* **AIM OF THE TASK**:
The output must match the entries below exactly.

* **SUPPLIED ENTRIES**:
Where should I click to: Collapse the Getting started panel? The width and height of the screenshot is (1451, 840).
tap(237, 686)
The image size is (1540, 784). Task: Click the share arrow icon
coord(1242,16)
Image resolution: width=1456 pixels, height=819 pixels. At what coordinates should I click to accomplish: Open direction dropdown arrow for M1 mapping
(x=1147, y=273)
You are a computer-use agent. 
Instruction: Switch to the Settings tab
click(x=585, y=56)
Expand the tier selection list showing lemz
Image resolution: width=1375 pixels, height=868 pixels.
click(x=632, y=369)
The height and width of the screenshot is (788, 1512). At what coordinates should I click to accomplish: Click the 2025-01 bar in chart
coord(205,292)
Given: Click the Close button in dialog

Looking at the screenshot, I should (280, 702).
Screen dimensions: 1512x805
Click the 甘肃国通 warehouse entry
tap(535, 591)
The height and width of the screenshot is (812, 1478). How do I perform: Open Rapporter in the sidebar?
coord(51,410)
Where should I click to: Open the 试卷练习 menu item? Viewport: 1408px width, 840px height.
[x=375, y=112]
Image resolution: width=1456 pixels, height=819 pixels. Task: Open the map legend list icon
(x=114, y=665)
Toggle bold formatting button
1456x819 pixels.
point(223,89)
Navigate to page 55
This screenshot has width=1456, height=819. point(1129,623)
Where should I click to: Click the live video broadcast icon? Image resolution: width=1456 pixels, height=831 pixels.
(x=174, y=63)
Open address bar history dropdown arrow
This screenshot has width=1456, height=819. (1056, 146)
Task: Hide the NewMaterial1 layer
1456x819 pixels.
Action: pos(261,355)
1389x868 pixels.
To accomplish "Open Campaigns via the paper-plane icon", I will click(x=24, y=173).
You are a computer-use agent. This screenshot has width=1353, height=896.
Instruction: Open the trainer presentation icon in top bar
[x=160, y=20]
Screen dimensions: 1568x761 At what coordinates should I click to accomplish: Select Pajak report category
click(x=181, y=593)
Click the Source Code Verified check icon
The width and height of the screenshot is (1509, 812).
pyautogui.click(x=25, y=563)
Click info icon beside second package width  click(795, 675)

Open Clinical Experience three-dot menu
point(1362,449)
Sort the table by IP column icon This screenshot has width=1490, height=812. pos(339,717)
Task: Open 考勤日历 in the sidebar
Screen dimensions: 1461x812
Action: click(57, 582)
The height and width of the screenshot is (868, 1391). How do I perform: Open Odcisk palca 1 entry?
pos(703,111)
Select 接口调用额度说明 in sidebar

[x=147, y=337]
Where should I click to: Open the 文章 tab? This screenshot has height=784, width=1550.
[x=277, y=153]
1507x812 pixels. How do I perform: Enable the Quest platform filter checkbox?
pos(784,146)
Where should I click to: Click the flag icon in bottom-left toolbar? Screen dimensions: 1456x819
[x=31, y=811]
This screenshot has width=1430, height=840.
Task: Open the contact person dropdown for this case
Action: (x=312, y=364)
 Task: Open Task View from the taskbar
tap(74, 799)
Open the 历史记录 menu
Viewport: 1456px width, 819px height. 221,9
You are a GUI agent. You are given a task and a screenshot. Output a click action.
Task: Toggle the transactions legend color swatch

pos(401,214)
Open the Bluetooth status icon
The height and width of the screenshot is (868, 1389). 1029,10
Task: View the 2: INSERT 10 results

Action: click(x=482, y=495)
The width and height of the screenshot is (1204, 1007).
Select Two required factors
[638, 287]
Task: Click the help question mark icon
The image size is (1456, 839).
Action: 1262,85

* **YOUR SOLUTION**:
Where should I click to: Collapse the Getting started panel? The width and height of the screenshot is (1451, 840).
tap(237, 686)
The image size is (1540, 784). Task: Click the share arrow icon
coord(1242,16)
Image resolution: width=1456 pixels, height=819 pixels. At what coordinates should I click to accomplish: Open direction dropdown arrow for M1 mapping
(x=1147, y=273)
You are a computer-use agent. 
Instruction: Switch to the Settings tab
click(x=585, y=56)
Expand the tier selection list showing lemz
Image resolution: width=1375 pixels, height=868 pixels.
click(x=632, y=369)
The height and width of the screenshot is (788, 1512). At what coordinates should I click to accomplish: Click the 2025-01 bar in chart
coord(205,292)
Given: Click the Close button in dialog

Looking at the screenshot, I should (280, 702).
Screen dimensions: 1512x805
Click the 甘肃国通 warehouse entry
tap(535, 591)
The height and width of the screenshot is (812, 1478). How do I perform: Open Rapporter in the sidebar?
coord(51,410)
Where should I click to: Open the 试卷练习 menu item? Viewport: 1408px width, 840px height.
[x=375, y=112]
Image resolution: width=1456 pixels, height=819 pixels. Task: Open the map legend list icon
(x=114, y=665)
Toggle bold formatting button
1456x819 pixels.
point(223,89)
Navigate to page 55
This screenshot has width=1456, height=819. point(1129,623)
Where should I click to: Click the live video broadcast icon? Image resolution: width=1456 pixels, height=831 pixels.
(x=174, y=63)
Open address bar history dropdown arrow
This screenshot has width=1456, height=819. (1056, 146)
Task: Hide the NewMaterial1 layer
1456x819 pixels.
Action: pos(261,355)
1389x868 pixels.
To accomplish "Open Campaigns via the paper-plane icon", I will click(x=24, y=173).
You are a computer-use agent. This screenshot has width=1353, height=896.
Instruction: Open the trainer presentation icon in top bar
[x=160, y=20]
Screen dimensions: 1568x761 At what coordinates should I click to accomplish: Select Pajak report category
click(x=181, y=593)
Click the Source Code Verified check icon
The width and height of the screenshot is (1509, 812).
pyautogui.click(x=25, y=563)
Click info icon beside second package width  click(795, 675)

Open Clinical Experience three-dot menu
point(1362,449)
Sort the table by IP column icon This screenshot has width=1490, height=812. pos(339,717)
Task: Open 考勤日历 in the sidebar
Screen dimensions: 1461x812
Action: click(57, 582)
The height and width of the screenshot is (868, 1391). How do I perform: Open Odcisk palca 1 entry?
pos(703,111)
Select 接口调用额度说明 in sidebar

[x=147, y=337]
Where should I click to: Open the 文章 tab? This screenshot has height=784, width=1550.
[x=277, y=153]
1507x812 pixels. How do I perform: Enable the Quest platform filter checkbox?
pos(784,146)
Where should I click to: Click the flag icon in bottom-left toolbar? Screen dimensions: 1456x819
[x=31, y=811]
This screenshot has width=1430, height=840.
Task: Open the contact person dropdown for this case
Action: (x=312, y=364)
 Task: Open Task View from the taskbar
tap(74, 799)
Open the 历史记录 menu
Viewport: 1456px width, 819px height. 221,9
You are a GUI agent. You are given a task and a screenshot. Output a click action.
Task: Toggle the transactions legend color swatch

pos(401,214)
Open the Bluetooth status icon
The height and width of the screenshot is (868, 1389). 1029,10
Task: View the 2: INSERT 10 results

Action: click(x=482, y=495)
The width and height of the screenshot is (1204, 1007).
Select Two required factors
[638, 287]
Task: Click the help question mark icon
The image size is (1456, 839).
Action: 1262,85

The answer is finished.